P(life is common|life on earth)=P(life is common), because knowing that life did evolve on earth can't give us Bayesian evidence for or against the hypothesis that life is common.

That math is rather obviously wrong. You are so close here - just use Bayes.

Perhaps I should have used an approximately equal to symbol instead of an equals sign, to avoid confusion. And thanks for the detailed writeup. I would agree 100% if you substituted "planet X" for "earth". Basically, I'm arguing that using ourselves as a data point is a form of the observational selection effect, just like survivorship bias.

As for the math, I'll pull an example from An Intuitive Explanation of Bayes' Theorem:

Similarly, let's suppose that we have a less discriminating test, mammography, that still has a 20% rate of false negatives, as in the original case. However, mammography has an 80% rate of false positives. In other words, a patient without breast cancer has an 80% chance of getting a false positive result on her mammography* test. If we suppose the same 1% prior probability that a patient presenting herself for screening has breast cancer, what is the chance that a patient with positive mammography* has cancer?
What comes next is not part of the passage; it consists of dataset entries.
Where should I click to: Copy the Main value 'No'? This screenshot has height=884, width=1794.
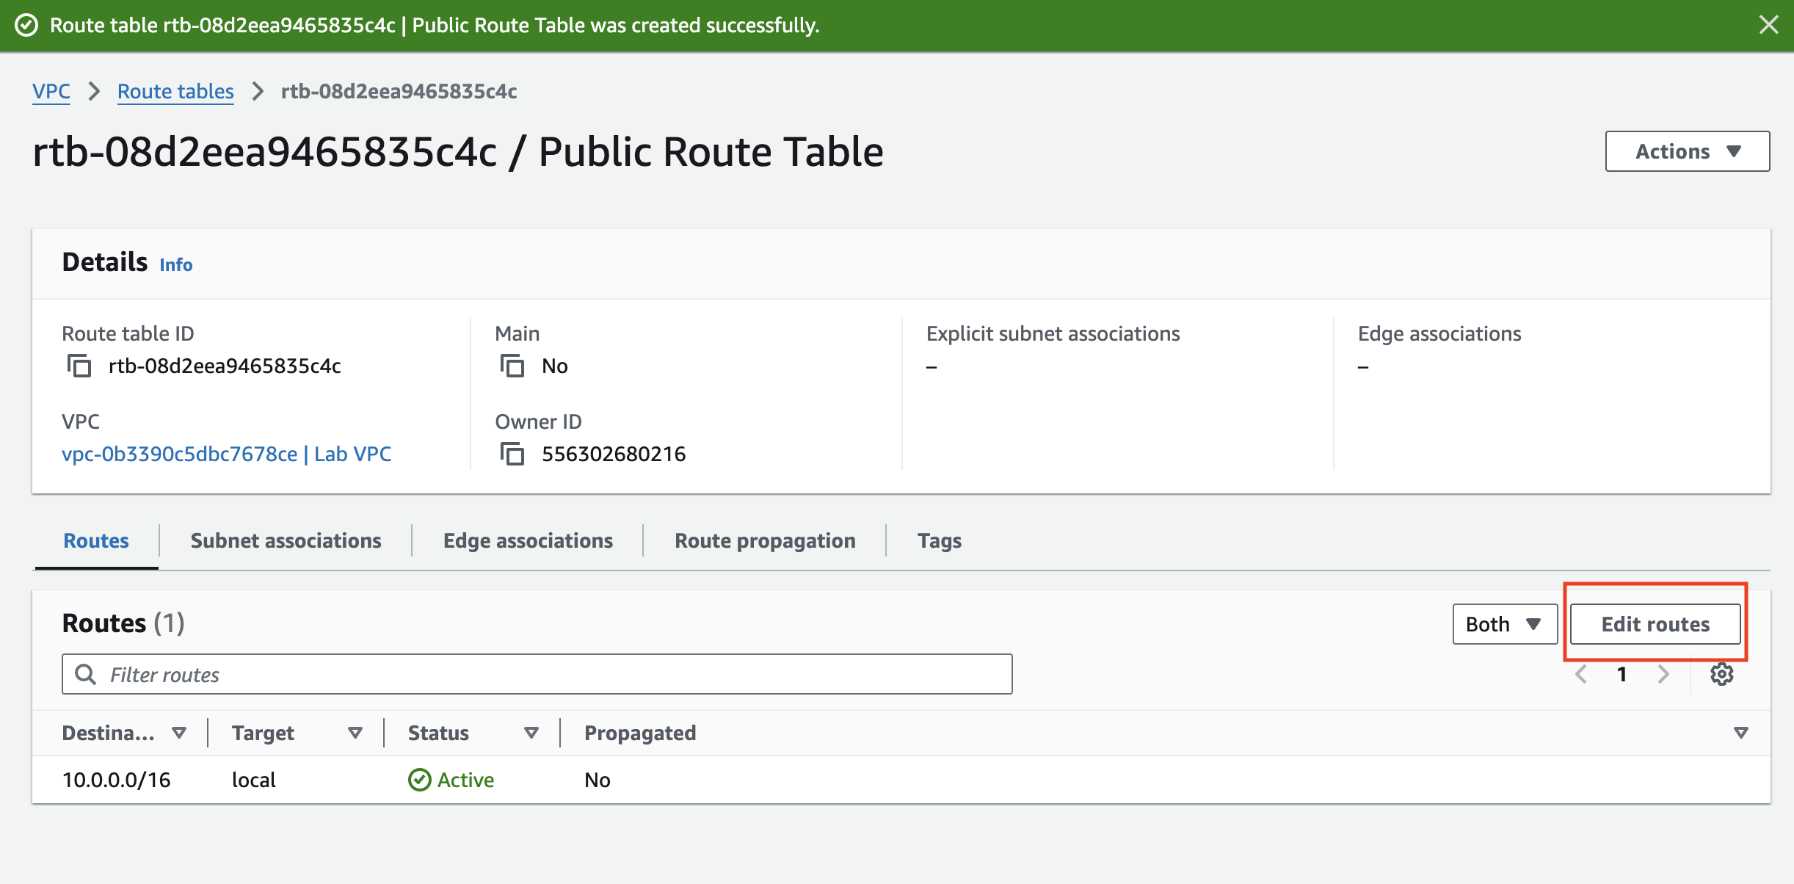[x=512, y=366]
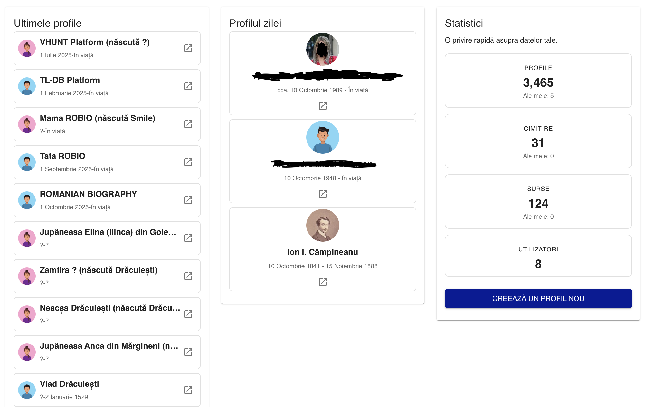Image resolution: width=666 pixels, height=407 pixels.
Task: Open the 1989 profile using its link icon
Action: click(x=322, y=106)
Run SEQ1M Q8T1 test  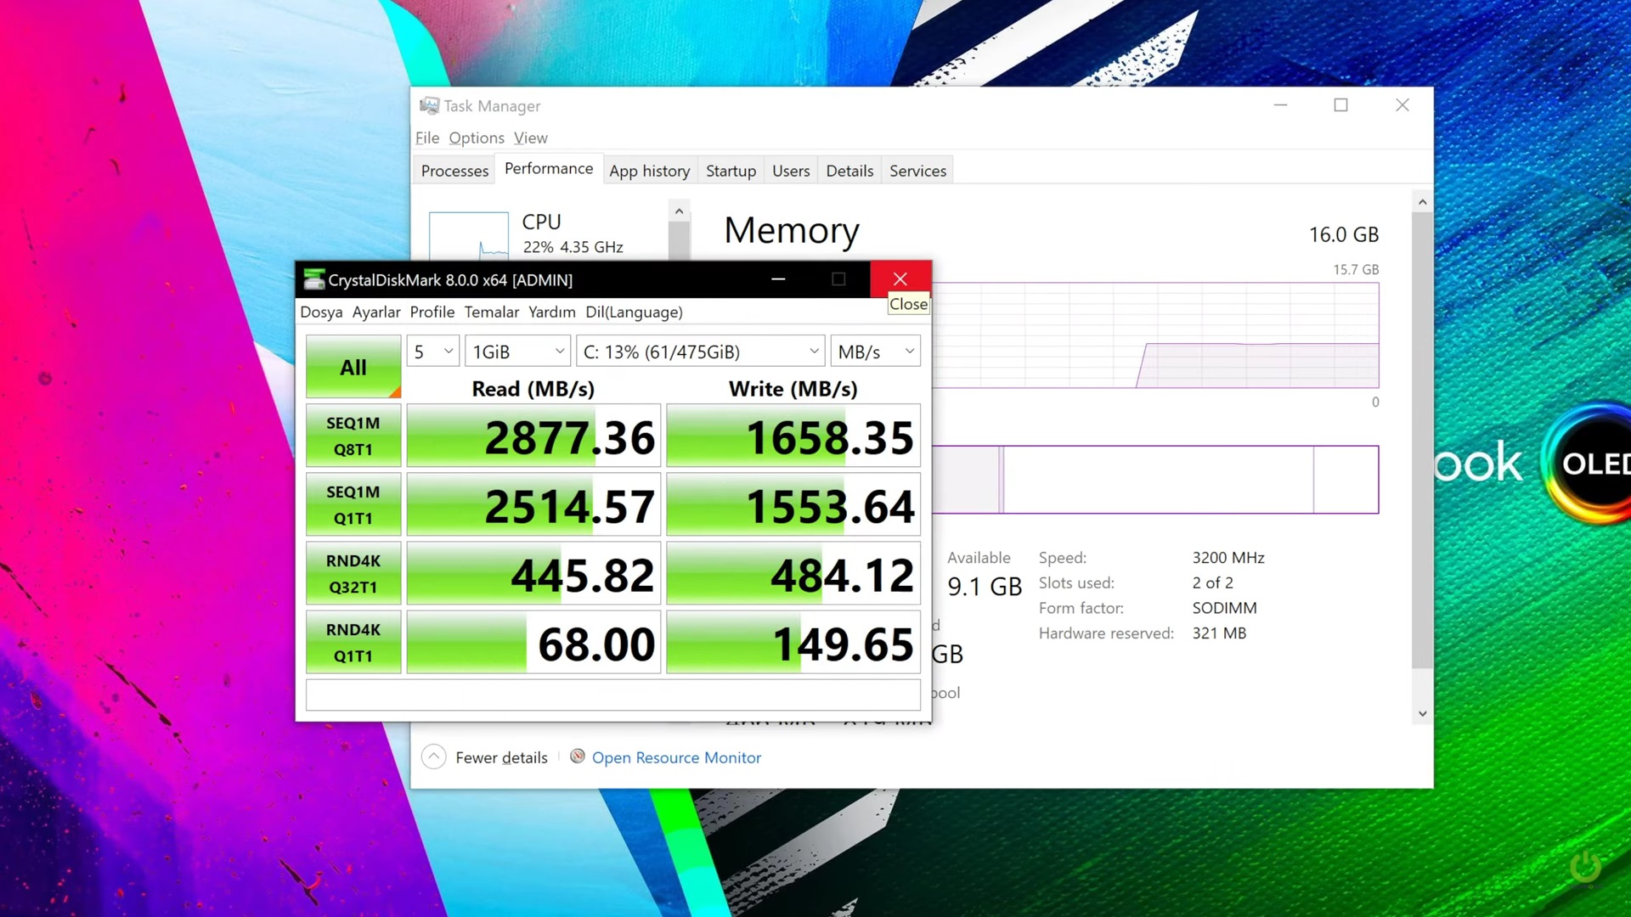point(353,436)
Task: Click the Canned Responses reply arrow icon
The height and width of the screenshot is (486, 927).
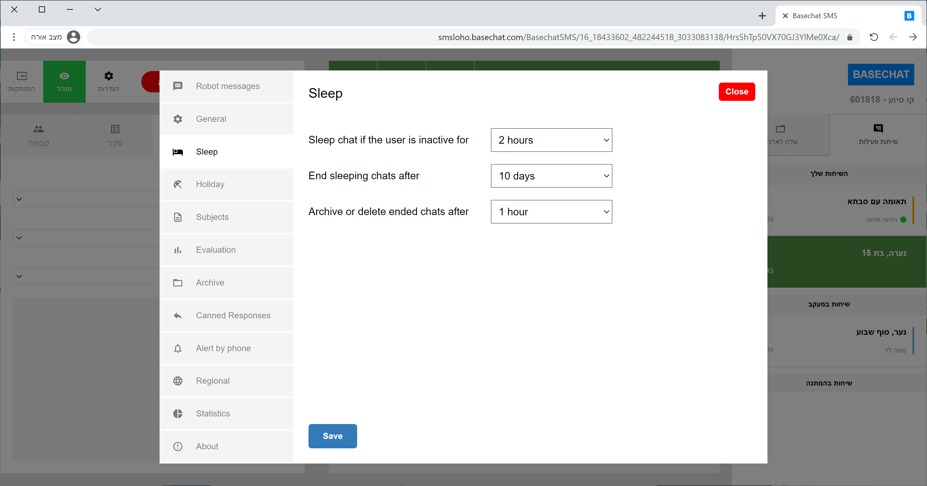Action: pos(178,315)
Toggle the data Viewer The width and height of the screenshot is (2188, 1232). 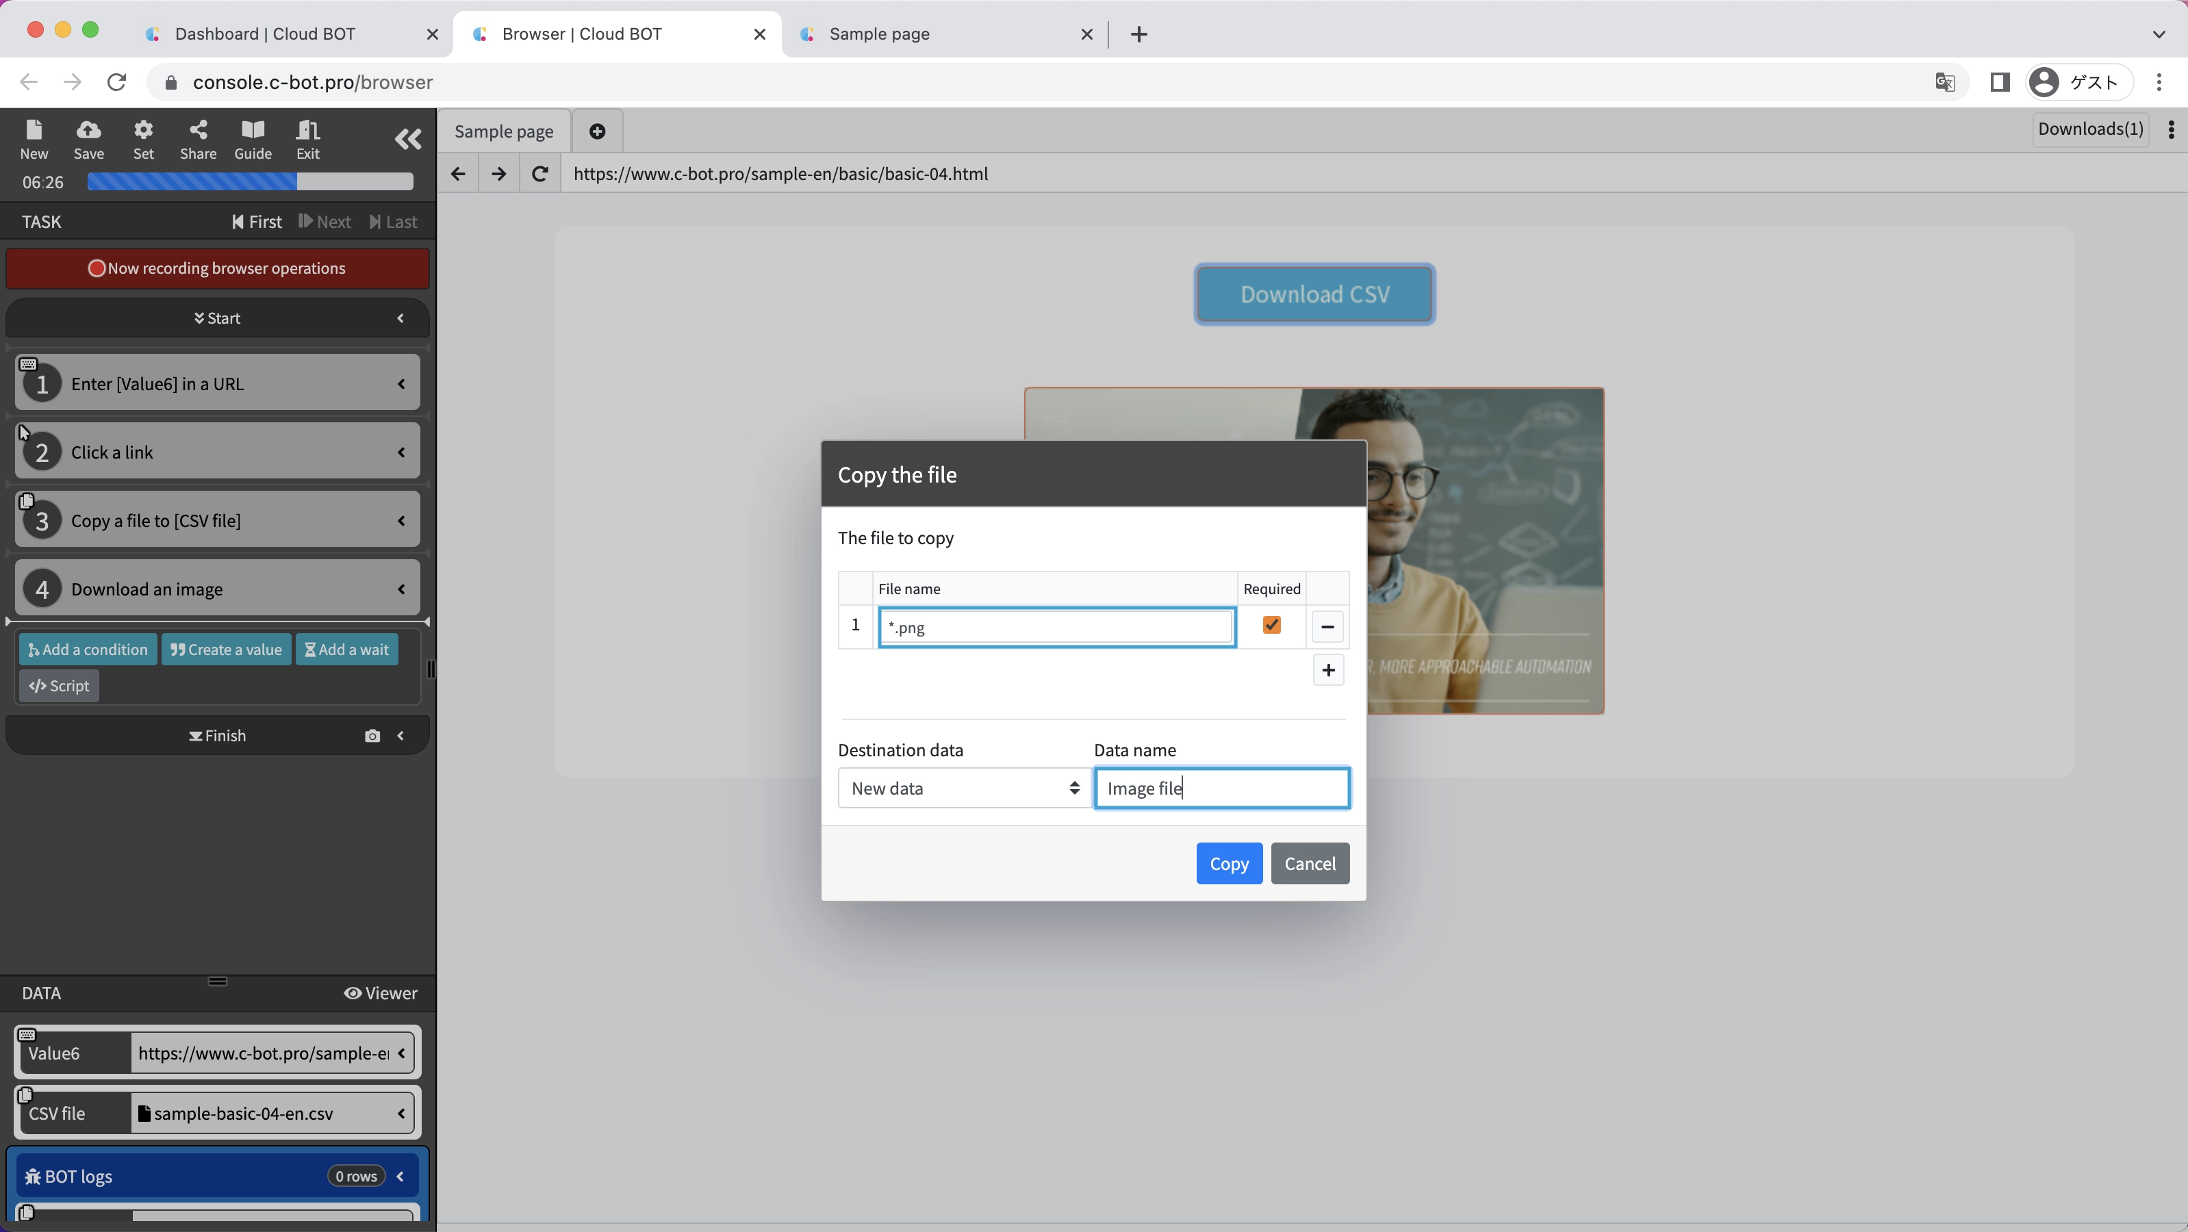(x=381, y=993)
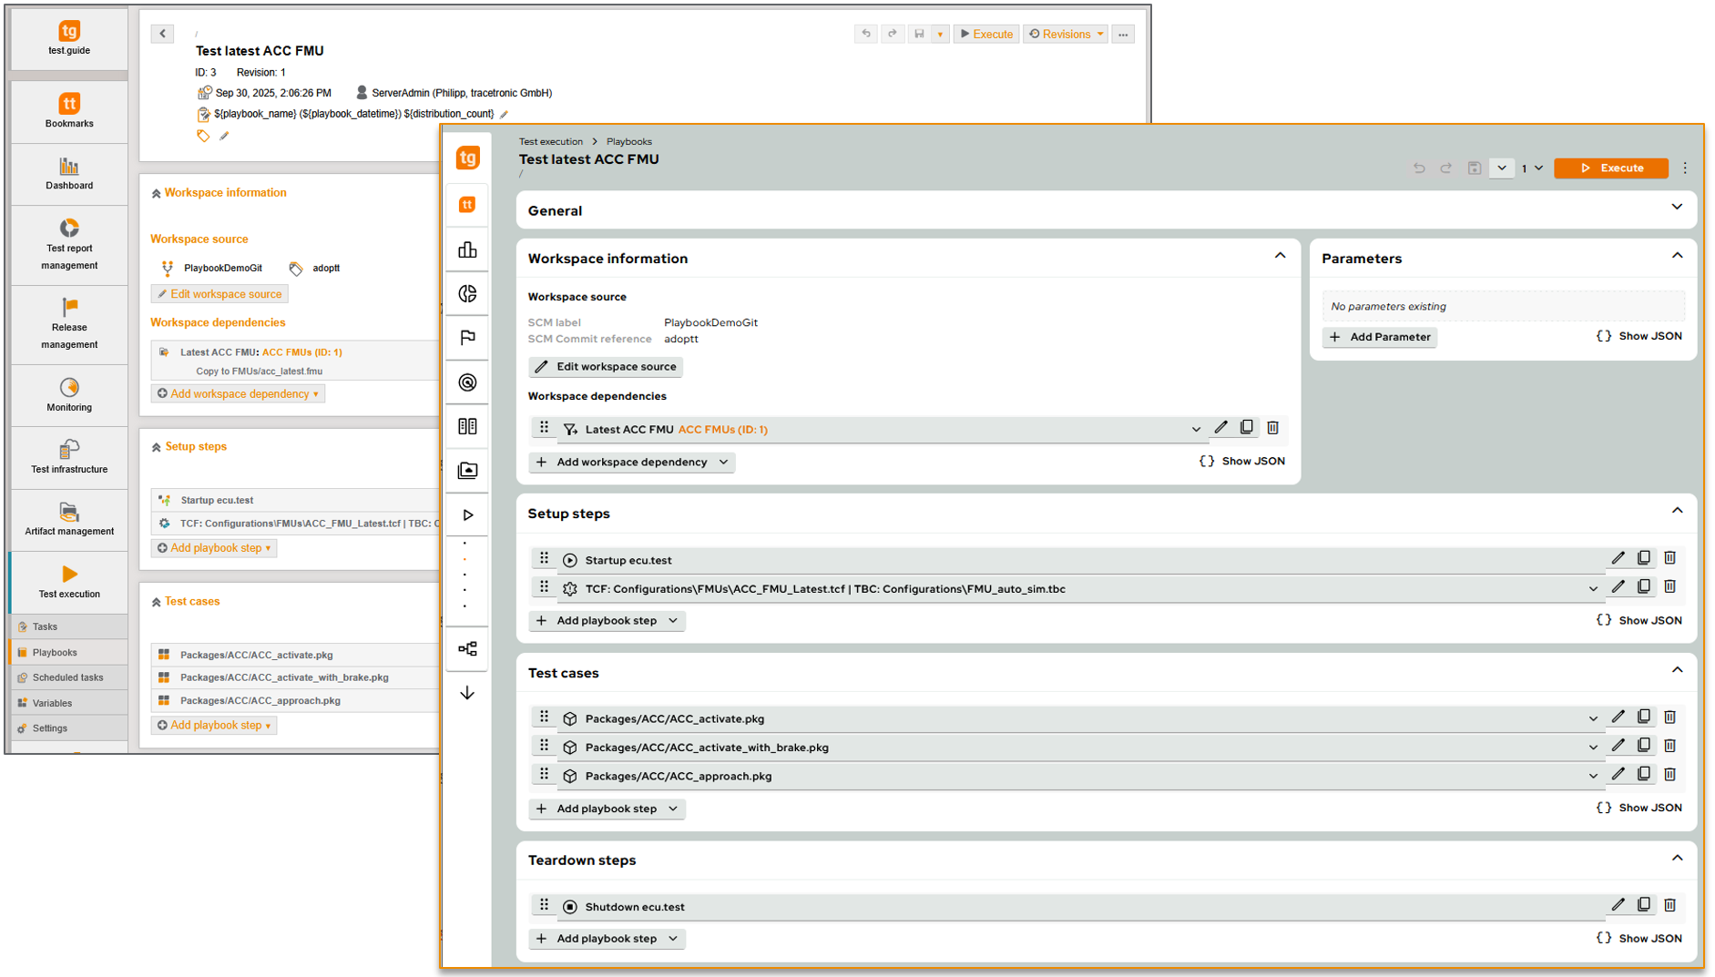Click the pencil icon on Startup ecu.test

tap(1618, 558)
• Group 1: 100 patients with breast cancer.

• Group 2: 9,900 patients without breast cancer.

After mammography* screening:

• Group A: 80 patients with breast cancer and a "positive" mammography*.

• Group B: 20 patients with breast cancer and a "negative" mammography*.

• Group C: 7920 patients without breast cancer and a "positive" mammography*.

• Group D: 1980 patients without breast cancer and a "negative" mammography*.

The result works out to 80 / 8,000, or 0.01. This is exactly the same as the 1% prior probability that a patient has breast cancer! A "positive" result on mammography* doesn't change the probability that a woman has breast cancer at all. You can similarly verify that a "negative" mammography* also counts for nothing. And in fact it must be this way, because if mammography* has an 80% hit rate for patients with breast cancer, and also an 80% rate of false positives for patients without breast cancer, then mammography* is completely uncorrelated with breast cancer.

In that example, the reason the posterior probability equals the prior probability is that the "test" isn't causally linked with the cancer. You have to assume the same the same sort of thing for cases in which you are personally entangled. For example, if I watched my friend survive 100 rounds of solo Russian Roulette, then Baye's theorem would lead me to believe that there was a high probability that the gun was empty or only had 1 bullet. However, if I myself survived 100 rounds, I couldn't afterward conclude a low probability, because there would be no conceivable way for me to observe anything but 10 wins. I can't observe anything if I'm dead.

Does what I'm saying make sense? I'm not sure how else to put it. Are you arguing that Baye's theorem can still output good data even if you feed it skewed evidence? Or are you arguing that the evidence isn't actually the result of survivorship bias/observation selection effect?